### Exercise brief
Copy each line that includes the string "will" from the material into your answer.
BEGIN
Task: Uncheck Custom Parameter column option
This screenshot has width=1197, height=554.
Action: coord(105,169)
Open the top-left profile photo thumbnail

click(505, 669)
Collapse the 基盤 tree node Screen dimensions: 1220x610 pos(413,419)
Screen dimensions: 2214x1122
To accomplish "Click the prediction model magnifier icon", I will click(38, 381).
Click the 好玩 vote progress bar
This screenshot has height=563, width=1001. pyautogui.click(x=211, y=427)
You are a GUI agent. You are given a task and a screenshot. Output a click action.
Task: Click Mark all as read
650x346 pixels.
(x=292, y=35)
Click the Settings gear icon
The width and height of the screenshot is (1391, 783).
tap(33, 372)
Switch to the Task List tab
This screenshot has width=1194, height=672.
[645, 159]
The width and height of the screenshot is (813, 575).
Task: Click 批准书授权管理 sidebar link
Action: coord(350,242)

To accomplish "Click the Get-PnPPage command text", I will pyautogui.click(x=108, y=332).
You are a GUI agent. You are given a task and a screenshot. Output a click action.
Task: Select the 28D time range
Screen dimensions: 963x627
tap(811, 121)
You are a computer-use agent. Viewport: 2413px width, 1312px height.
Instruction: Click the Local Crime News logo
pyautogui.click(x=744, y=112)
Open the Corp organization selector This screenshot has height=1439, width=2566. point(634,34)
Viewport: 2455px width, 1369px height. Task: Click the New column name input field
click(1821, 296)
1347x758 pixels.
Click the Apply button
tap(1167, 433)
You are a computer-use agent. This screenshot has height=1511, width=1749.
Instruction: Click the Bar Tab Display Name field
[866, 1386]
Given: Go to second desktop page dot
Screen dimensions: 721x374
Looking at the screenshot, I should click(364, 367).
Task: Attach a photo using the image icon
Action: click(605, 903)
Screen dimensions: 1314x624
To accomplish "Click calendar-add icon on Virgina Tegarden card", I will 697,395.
END
### Answer space
To accomplish "Click the prediction model magnifier icon", I will click(38, 381).
To accomplish "Click the Get-PnPPage command text", I will pyautogui.click(x=108, y=332).
To accomplish "Click calendar-add icon on Virgina Tegarden card", I will 697,395.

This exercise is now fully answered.